[Your task]: Output all entries exactly as they appear and skip the pictures.

#####

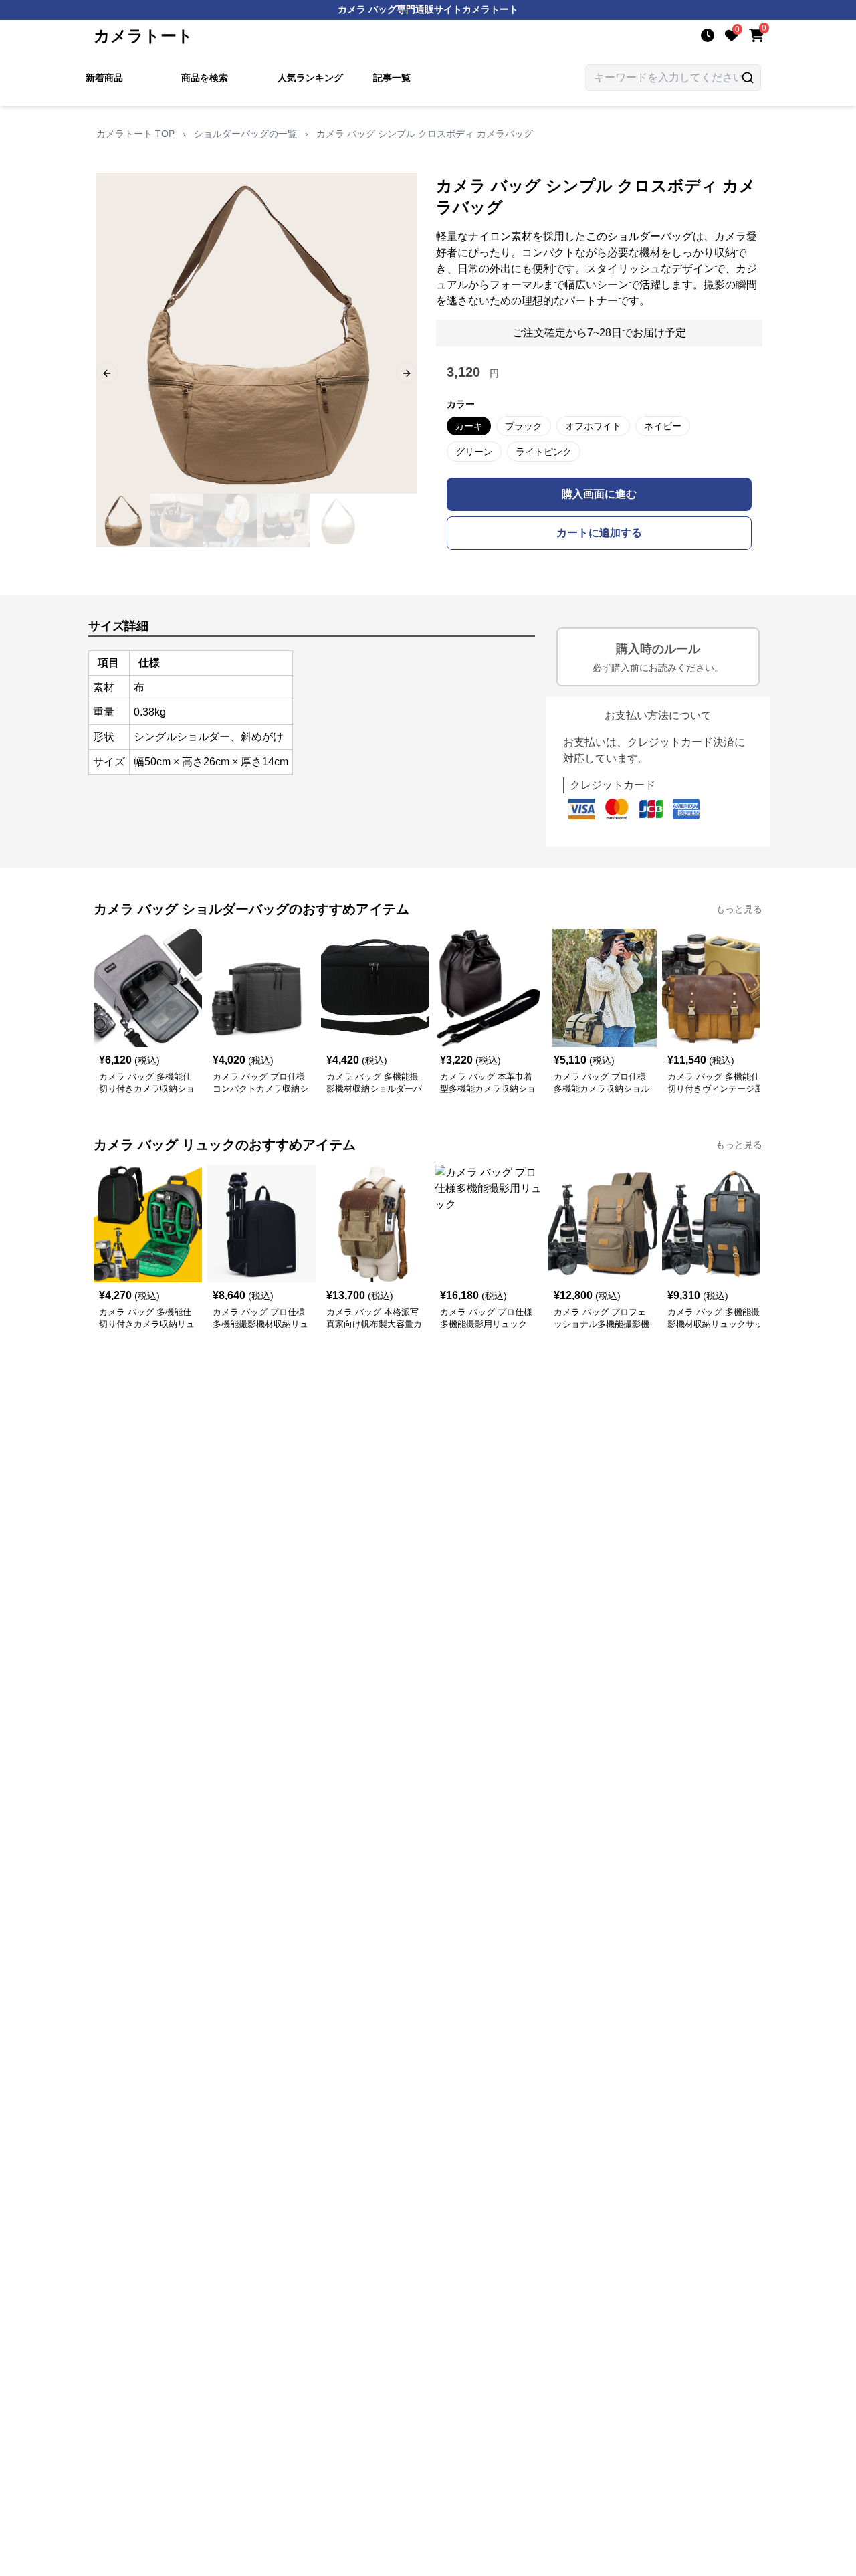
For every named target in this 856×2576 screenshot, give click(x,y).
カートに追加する (599, 532)
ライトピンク (544, 451)
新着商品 (104, 77)
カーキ (469, 426)
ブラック (523, 426)
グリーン (474, 451)
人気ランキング (310, 77)
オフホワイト (593, 426)
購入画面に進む (599, 494)
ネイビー (662, 426)
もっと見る (739, 909)
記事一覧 (392, 77)
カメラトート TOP (135, 133)
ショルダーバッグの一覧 (245, 133)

#####

[Result for this exercise]:
For every named target in this 856×2576 screenshot, give click(x,y).
カートに追加する (599, 532)
ライトピンク (544, 451)
新着商品 (104, 77)
カーキ (469, 426)
ブラック (523, 426)
グリーン (474, 451)
人気ランキング (310, 77)
オフホワイト (593, 426)
購入画面に進む (599, 494)
ネイビー (662, 426)
もっと見る (739, 909)
記事一覧 (392, 77)
カメラトート TOP (135, 133)
ショルダーバッグの一覧 (245, 133)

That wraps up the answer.